Crime ambiental - O consultor da Ackerman Consultoria Ambiental, Márcio Ackermann, chamou de "irresponsáveis" os deputados que aprovaram o Código Florestal que, segundo avalia, representa um "crime" à biodiversidade brasileira.
Com opinião semelhante, o senador Rodrigo Rollemberg (PSB-DF), presidente da comissão que analisou o Código no Senado, e iniciou a sessão na comissão, lamentou o retrocesso ocorrido na Câmara dos Deputados. Ele enumerou os principais problemas do novo texto que deverá levar à uma insegurança jurídica, considerando que toda a negociação política costurada no Senado foi perdida e pediu para a presidente Dilma exercer o seu direito de veto, a mesma opinião de Sarney Filho.

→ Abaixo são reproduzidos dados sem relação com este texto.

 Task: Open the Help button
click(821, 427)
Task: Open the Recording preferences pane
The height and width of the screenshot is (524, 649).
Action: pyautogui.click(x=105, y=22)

"Apesar de falar de um tema quase pós-morte, acredito que perdemos a batalha, mas não perdemos a luta", complementou o sociólogo Sérgio Sauer, professor da Universidade de Brasília (UnB), que tem foco em reforma agrária e em desenvolvimento rural sustentável.
Em sua palestra, o secretário de Biodiversidades e de Florestas do ministério disse que as discussões sobre o Código Florestal, mesmo que esteja aprovado, ainda não se esgotaram e que o resultado da votação não representa uma derrota para o governo. “Temos de fazer uma análise técnica em relação à votação do Código ", explicou Cavalcanti.
As análises da equipe técnica do MMA serão nos aspectos ecológicos, no impacto das mudanças do regime de proteção aos processos de ecossistemas e de sustentabilidade dos processos biológicos. Já no que se refere à anistia às multas de produtores rurais, Cavalcanti respondeu que não cabe ao órgão analisar os pontos jurídicos do Código.
Exigências internacionais - Independentemente da aprovação do polêmico Código Florestal na Câmara, Cavalcanti acredita que permanecem os problemas para o produtor rural sobre as cobranças do mercado internacional na segurança alimentar alinhada à sustentabilidade no campo.
Como exemplo, ele afirmou que uma comissão da China desembarcou em Brasília, na semana passada, interessada nas políticas brasileiras destinadas à proteção da biodiversidade, combinadas com a produção de alimentos, para os próximos dez ou 15 anos. Hoje, a China é um dos principais importadores de commodities agrícolas e minerais do Brasil.
Diante de tal cenário, Cavalcanti avalia que o desafio de associar a produção e preservação ambiental e florestal interessa a todos os setores, tanto os ambientalistas quanto o agronegócio.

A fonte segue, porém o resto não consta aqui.